Method 1: pandas (the default)
pandas handles XLSX via openpyxl (or xlrd for old .xls). One line for simple cases, parameters for complex ones.
pip install pandas openpyxl
import pandas as pd
def xlsx_to_csv(xlsx_path: str, csv_path: str, sheet_name: str | int = 0) -> None:
df = pd.read_excel(xlsx_path, sheet_name=sheet_name)
df.to_csv(csv_path, index=False, encoding="utf-8")
xlsx_to_csv("sales.xlsx", "sales.csv")
For multi-sheet workbooks, get all sheets and write each to a separate CSV:
def xlsx_to_csvs(xlsx_path: str, out_dir: str) -> None:
sheets = pd.read_excel(xlsx_path, sheet_name=None) # dict of {name: df}
for name, df in sheets.items():
safe_name = name.replace("/", "_").replace(" ", "_")
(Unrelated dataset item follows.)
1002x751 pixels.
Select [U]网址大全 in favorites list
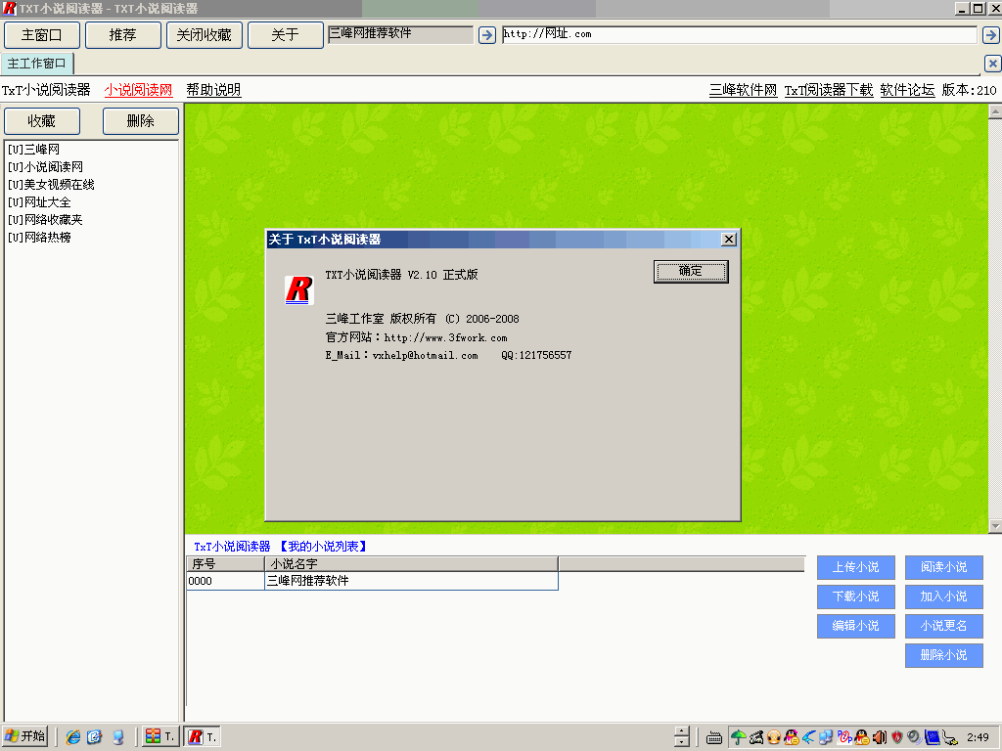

df.to_csv(f"{out_dir}/{safe_name}.csv", index=False)
xlsx_to_csvs("workbook.xlsx", "sheets/")
Three things to watch for:
- index=False — without this, pandas writes the row index as the first column, which is rarely what you want.
- Date formatting — Excel dates come through as datetime64. df.to_csv handles them but the output format is ISO 8601. Pass date_format=... to customize.
- Formulas — pandas reads cached values, not formula text. If the workbook has not been opened/saved in Excel recently, cached values may be stale.
Method 2: openpyxl read-only mode (for huge files)
For workbooks that don't fit in memory, openpyxl's read_only mode iterates rows without loading the whole sheet.
pip install openpyxl
import csv
from openpyxl import load_workbook
def xlsx_to_csv(xlsx_path: str, csv_path: str, sheet_name: str | None = None) -> None:
wb = load_workbook(xlsx_path, read_only=True, data_only=True)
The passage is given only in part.